“Namazı müteakip!” kaydıyla kavilleşmelerin
ayrı bir huzuru vardı. Birçok şeyle beraber, vatanda emn-ü eman içinde
yaşadığımız hissi veren o muhteşem terkip hayatımızdan çekilmeye başladı. Namaza
yakınlığıyla, ıraklığıyla belirlenmediği için manasızlaşan vakitlerde gelen çay
davetleri tıkız, sohbetler kılçıklı… Ezan sesinin girmediği loş mekânlarda,
gıybetin kokusu sinsice giriyor yenimizden, yakamızdan. Heraklit diyalektiğinin,
o zamane yalakalığına teşne kurgusu, modern modunda yanıbaşımızda akan namaz
ırmağından bizi sıyırıp alıyor; “değişim tanrıları” kuşatıyor sözlerimizi.
“Ben olmak!” vakt içre özge bir vakte sahip
olmaktır; onun biricik yolu da, zamanı aşma imkânı veren namazdır.
“Huzurdayım!” şuuruyla varılan secde; zamanın akışını değiştirmenin ezeli ve
tek diyalektiğidir; geçmişin muhasebesi, geleceğin istikametini tayin
fırsatıdır. “Devran havadisi” ilk tekbirle beraber sükûta erer, göğe doğru akan
ırmak çağıldamaya başlar; “varoluş” işte bu, “ben olmak!” işte bu, “olmak!” işte
bu. Beynamazlık, sele kapılan zavallı koyun ölüleri gibi, zamanın çılgınca akan
ırmağında sürüklenmektir… Saatin sarkacı salınsa da ölmüşe kâr etmez…
Yüreğini
saniyelere bağlayarak yavuklunun yolunu bekleyen genç, randevuyu kaçırmamak
için duvardaki saatin karşısında mıhlanan işadamı, dünyayı yönetmek gafletine
dalan büyük siyasetçi; “namazı müteakip” gibi iki dünyayı kucaklayan bir zaman
ölçüsünden haberdar mısın? Değilsen; yolun ya harama uğrar, ya yolsuzluğa.
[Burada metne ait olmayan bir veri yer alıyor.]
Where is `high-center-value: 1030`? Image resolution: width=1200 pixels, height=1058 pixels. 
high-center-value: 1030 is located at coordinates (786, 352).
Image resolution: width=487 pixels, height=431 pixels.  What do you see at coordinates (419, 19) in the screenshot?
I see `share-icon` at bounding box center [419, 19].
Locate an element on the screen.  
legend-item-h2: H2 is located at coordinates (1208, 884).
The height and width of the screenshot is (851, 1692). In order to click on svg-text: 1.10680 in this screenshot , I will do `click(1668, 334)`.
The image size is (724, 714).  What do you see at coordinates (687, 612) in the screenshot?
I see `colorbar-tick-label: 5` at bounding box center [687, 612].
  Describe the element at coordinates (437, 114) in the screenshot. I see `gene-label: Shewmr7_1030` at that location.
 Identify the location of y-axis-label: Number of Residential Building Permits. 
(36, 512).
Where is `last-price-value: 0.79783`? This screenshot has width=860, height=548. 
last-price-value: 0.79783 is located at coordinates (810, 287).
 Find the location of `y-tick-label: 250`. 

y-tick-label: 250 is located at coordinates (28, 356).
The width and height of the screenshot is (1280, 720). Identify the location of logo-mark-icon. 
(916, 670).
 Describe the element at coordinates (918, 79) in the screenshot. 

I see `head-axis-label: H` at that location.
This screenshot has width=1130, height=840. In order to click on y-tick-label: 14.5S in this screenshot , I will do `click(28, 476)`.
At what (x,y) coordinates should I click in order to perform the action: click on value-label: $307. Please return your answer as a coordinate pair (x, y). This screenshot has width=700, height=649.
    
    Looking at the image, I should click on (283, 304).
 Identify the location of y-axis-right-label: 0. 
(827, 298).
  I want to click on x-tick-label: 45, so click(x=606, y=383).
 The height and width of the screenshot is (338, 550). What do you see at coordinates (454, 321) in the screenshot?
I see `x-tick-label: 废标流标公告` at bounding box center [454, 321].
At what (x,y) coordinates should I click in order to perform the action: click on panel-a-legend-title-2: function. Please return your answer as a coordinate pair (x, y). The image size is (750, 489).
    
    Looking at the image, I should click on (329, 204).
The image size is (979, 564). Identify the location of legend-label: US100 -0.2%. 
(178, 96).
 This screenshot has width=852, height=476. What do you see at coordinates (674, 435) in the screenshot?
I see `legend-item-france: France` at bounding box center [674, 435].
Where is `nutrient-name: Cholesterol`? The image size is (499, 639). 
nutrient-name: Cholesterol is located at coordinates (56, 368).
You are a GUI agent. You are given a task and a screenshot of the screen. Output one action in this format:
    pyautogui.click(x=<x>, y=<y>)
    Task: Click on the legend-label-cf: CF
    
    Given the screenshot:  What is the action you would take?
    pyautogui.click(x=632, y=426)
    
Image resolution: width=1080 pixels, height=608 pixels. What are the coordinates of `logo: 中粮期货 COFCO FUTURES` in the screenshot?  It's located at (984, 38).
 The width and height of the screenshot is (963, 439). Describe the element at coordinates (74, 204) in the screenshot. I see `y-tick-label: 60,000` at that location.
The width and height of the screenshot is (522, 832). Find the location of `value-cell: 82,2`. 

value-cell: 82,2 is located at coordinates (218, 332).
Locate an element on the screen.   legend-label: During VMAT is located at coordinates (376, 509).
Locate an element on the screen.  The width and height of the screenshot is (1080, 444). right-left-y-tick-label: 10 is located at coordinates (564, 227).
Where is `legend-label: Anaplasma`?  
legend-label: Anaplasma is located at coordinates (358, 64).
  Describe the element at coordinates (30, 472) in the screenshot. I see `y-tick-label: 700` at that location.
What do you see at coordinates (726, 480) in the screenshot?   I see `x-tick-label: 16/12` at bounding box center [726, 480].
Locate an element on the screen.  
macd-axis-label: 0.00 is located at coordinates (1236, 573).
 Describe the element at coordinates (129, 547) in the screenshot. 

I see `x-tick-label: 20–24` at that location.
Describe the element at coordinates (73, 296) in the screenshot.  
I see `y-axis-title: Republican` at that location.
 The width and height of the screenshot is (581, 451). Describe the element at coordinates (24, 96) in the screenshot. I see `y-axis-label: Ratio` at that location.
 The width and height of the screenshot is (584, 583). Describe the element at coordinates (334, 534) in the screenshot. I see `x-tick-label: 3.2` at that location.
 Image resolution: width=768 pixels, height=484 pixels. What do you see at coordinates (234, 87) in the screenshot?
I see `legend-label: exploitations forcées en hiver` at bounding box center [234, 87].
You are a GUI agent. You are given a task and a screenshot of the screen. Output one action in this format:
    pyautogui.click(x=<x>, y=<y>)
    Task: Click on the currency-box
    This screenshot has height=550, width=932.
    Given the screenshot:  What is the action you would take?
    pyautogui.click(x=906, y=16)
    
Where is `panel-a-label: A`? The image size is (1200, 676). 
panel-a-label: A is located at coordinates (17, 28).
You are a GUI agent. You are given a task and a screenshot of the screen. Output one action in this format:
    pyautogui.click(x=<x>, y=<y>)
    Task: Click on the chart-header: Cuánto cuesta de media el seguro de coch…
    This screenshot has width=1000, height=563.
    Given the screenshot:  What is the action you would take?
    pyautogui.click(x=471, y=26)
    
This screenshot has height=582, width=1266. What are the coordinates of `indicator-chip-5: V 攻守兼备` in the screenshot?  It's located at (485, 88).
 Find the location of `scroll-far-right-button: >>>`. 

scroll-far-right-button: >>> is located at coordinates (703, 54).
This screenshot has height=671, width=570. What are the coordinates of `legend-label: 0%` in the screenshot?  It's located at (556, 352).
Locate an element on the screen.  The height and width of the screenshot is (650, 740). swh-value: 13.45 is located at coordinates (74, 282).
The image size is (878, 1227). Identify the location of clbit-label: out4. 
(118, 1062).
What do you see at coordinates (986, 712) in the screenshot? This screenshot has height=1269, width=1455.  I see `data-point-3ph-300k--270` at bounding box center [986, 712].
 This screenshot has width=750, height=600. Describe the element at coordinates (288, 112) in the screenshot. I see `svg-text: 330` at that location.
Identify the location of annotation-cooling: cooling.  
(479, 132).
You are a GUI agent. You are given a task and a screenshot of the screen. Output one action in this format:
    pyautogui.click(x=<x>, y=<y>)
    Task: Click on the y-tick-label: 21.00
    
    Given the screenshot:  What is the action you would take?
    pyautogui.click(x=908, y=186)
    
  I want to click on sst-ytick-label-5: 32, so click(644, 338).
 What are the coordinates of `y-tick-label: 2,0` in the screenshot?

Dünya hayatı, vuslat ile ayrılık arasında geçen vakit aralarını doldurmaktır.
“Dakik olmak!”
incelikleri fark etmek demektir.
Şimdilerde, pek çoğu “öyle de olur, böyle de olur” sadedindeki işlere
saatinde katılmak gibi mekanik ve sıradan bir anlama bürünmüştür. Hayatı
kadranda seyretmeye alışan, eni sonu zamaneye tabi olur… Canı tamuya direk
olası albız da, seccadeyi altımızdan kaydırmak için yoğun mesaidedir; bizi
yârin mahallinden uzaklaştırmak için her dem başka bir bahane üretmededir.
Namazla yükseğe,
en yükseğe çıkarak incelen ve dünyaya dönen kişidir dakik olan… Varlık
karşısındaki dikkat, mirac yolcusunu alçaktan akan suyu yükseğe dökmek hünerine
er geç vardıracaktır.
Yaşamak, “namazı
müteakip” yaşamaktır; bakîsi hüsran.